CDC Releases New Flu Preparedness Guidance
Department of Commerce (DOC) Secretary Gary Locke, Department of Homeland Security (DHS) Secretary Janet Napolitano and Health and Human Services (HHS) Secretary Kathleen Sebelius held a joint news conference Aug. 19 to announce new Centers for Disease Control and Prevention (CDC) guidance for businesses to prepare for and respond to the upcoming flu season.
Actions Employers Should Take Now
Emphasis was made on businesses implementing a flexible work policy that permitted employees to stay home if they or family members became ill or were exhibiting flu-like symptoms.
DOC Secretary Locke said at the conference, “Some businesses now require workers to provide doctors’ notes or other paperwork to prove that they or their love ones had to miss work because of illness. That’s a requirement that employers should consider dropping.” Such a requirement, Secretary Locke reasoned, would put too much of a burden on health care facilities at a time when they will be operating at full capacity.
Businesses would do well to align with local health departments in adopting common sense policies, federal officials said, such as instructing employees to wash hands frequently and cover coughs. Employers should also encourage employees to receive the flu vaccine and, when available, the H1N1 vaccine. Somewhere between 45 million and 52 million doses of H1N1 vaccine are expected to be available by mid-October, according to an Aug. 21 CDC press briefing.
“Let’s not just play ‘wait and see.’ Let’s be proactive,” said DHS Secretary Napolitano.
Recommended Action Steps under Current Flu Conditions
While it is important for businesses to look after employees, they should also implement certain steps for self preservation. In particular, the CDC recommends businesses prepare for increased numbers of employee absences due to illness, or closure of schools and childcare programs, and plan ways for essential business functions to continue. Recommendations include cross training employees and implementing a work-from-home policy.
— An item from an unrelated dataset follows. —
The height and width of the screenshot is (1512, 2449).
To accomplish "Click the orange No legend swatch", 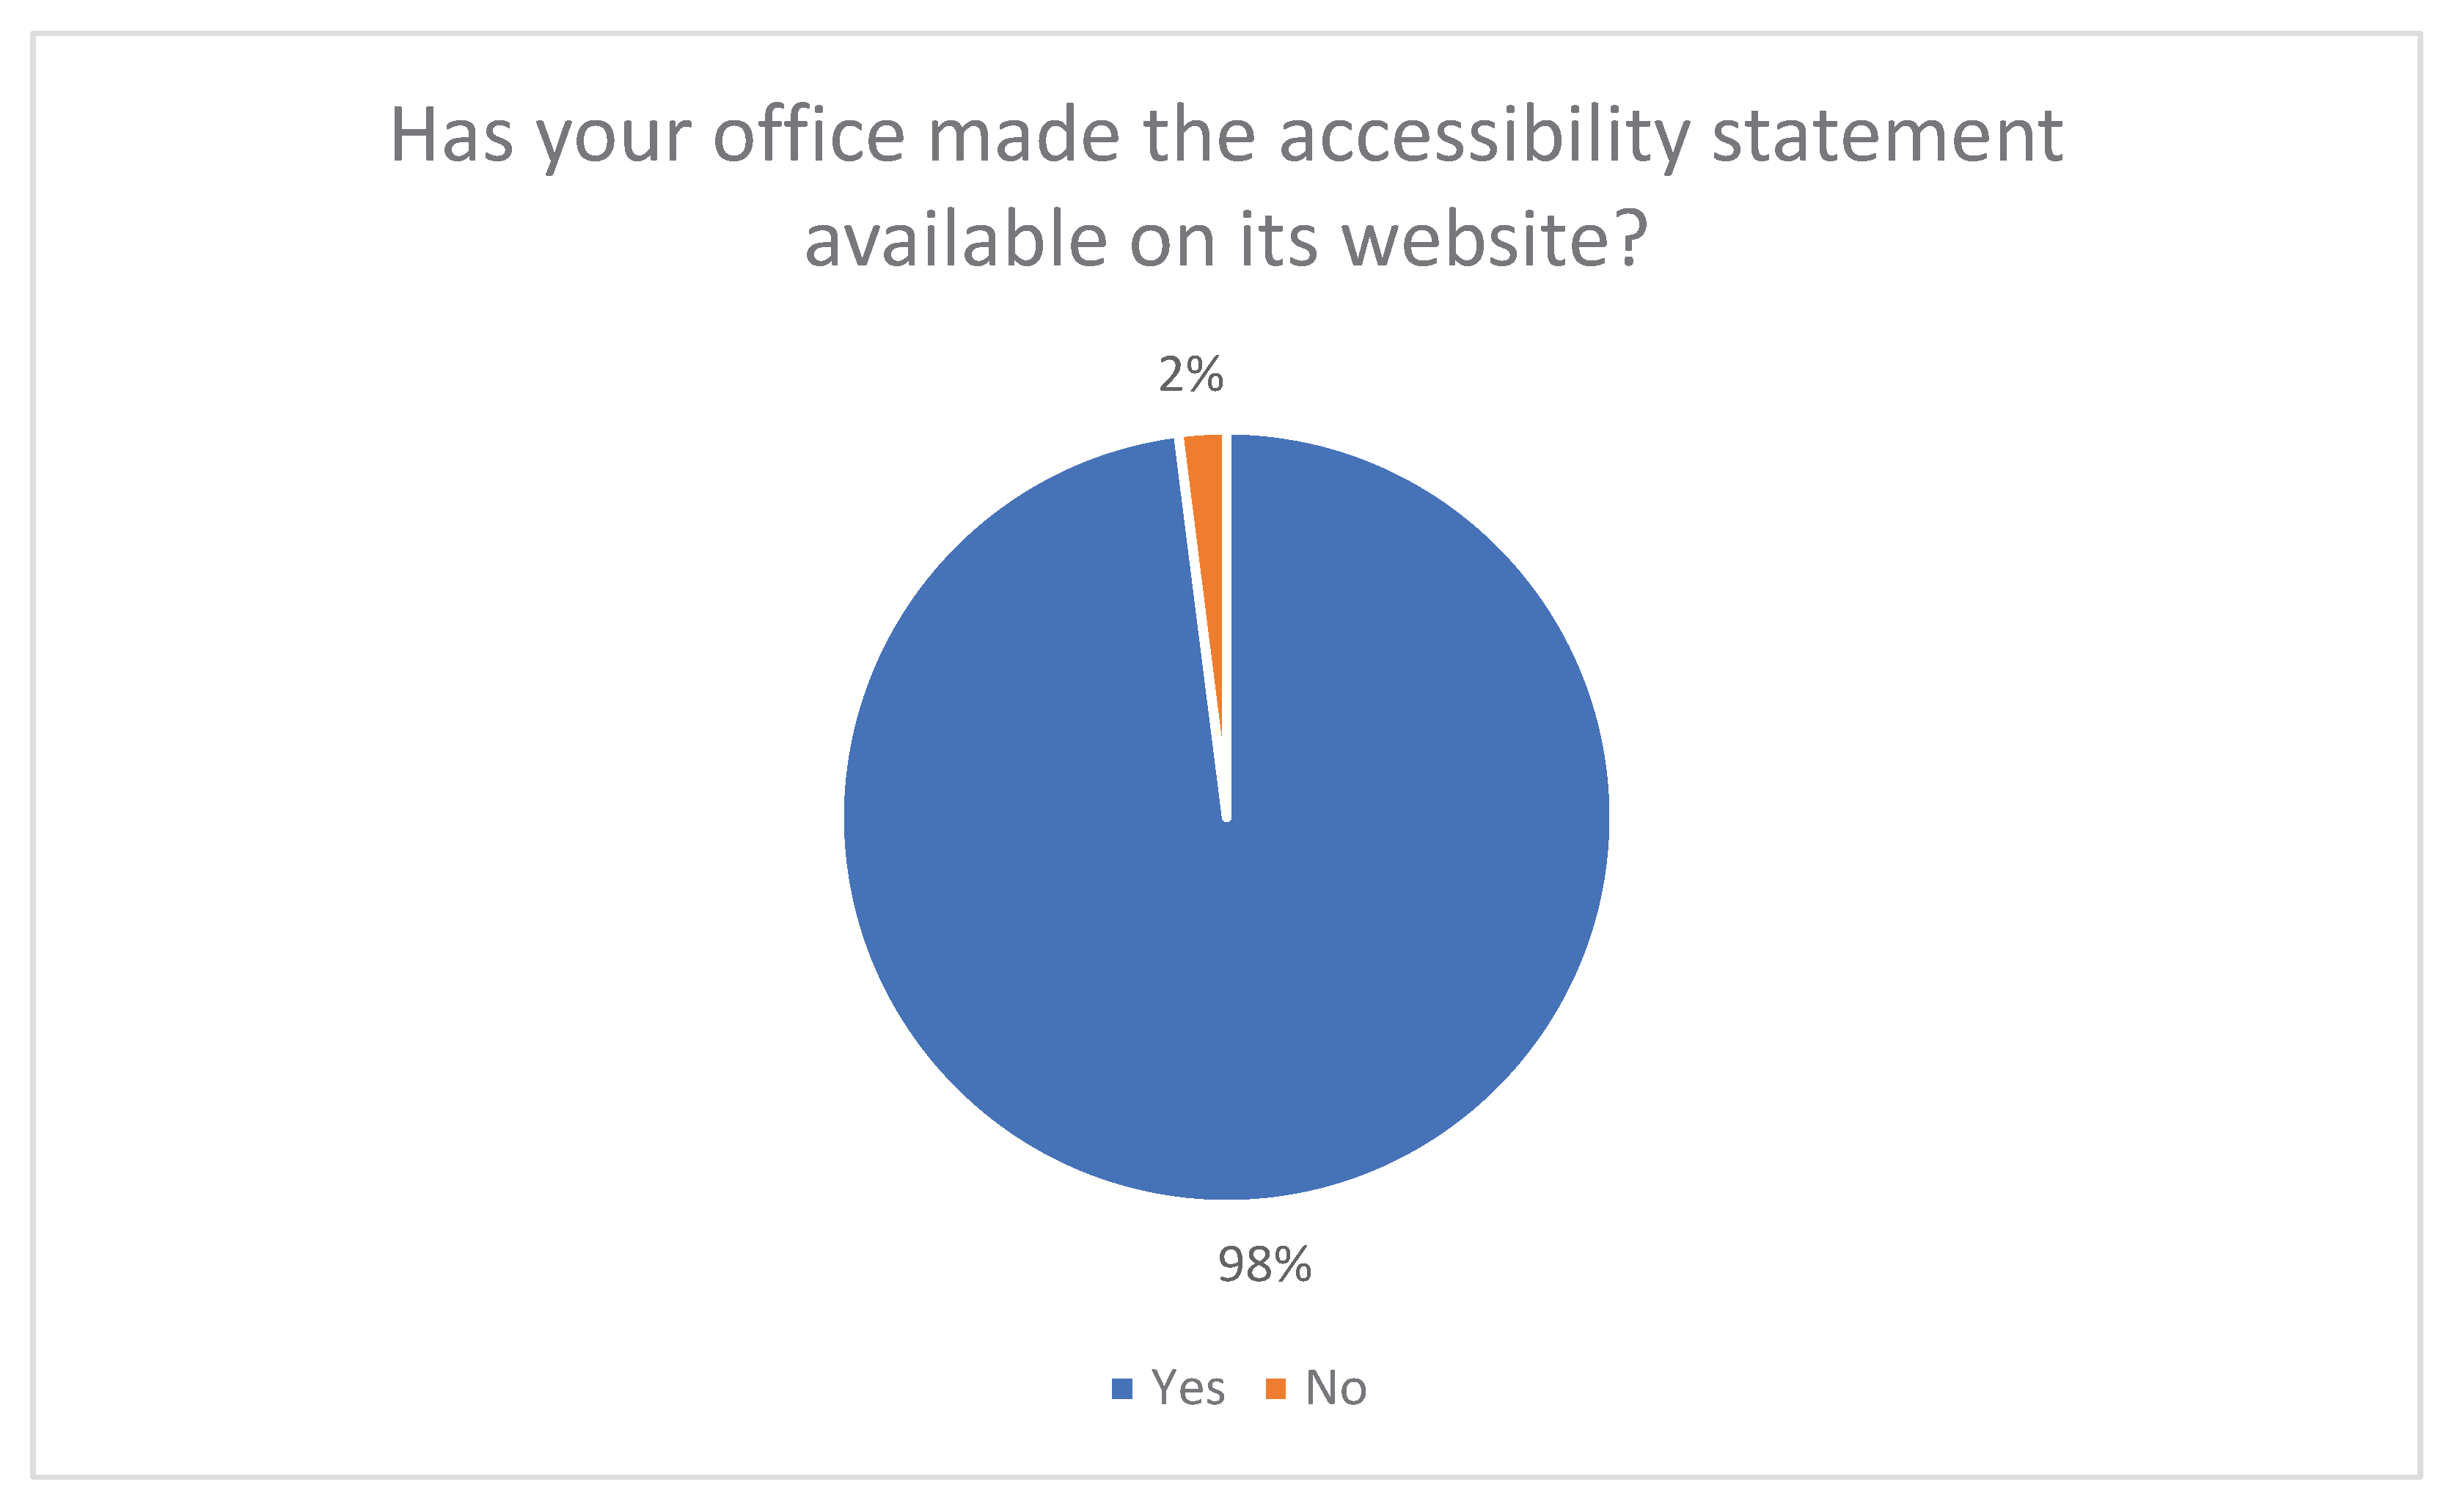I will (1275, 1389).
Under Conditions with Increased Severity
In the event that conditions worsen, employers should consider active screening of employees who report to work. Other things businesses can do to limit exposure include disinfecting common surfaces, increasing social distancing, and canceling non-essential travel and meetings.
New CDC H1N1 guidance for colleges, universities, and institutions of higher education was also released Aug. 20.
Health care workers can find a plethora of information regarding flu preparedness, such as the CDC planning guide “10 Steps You Can Take: Actions for Novel H1N1 Influenza Planning and Response for Medical Offices and Outpatient Facilities,” available on the Flu.gov Web site.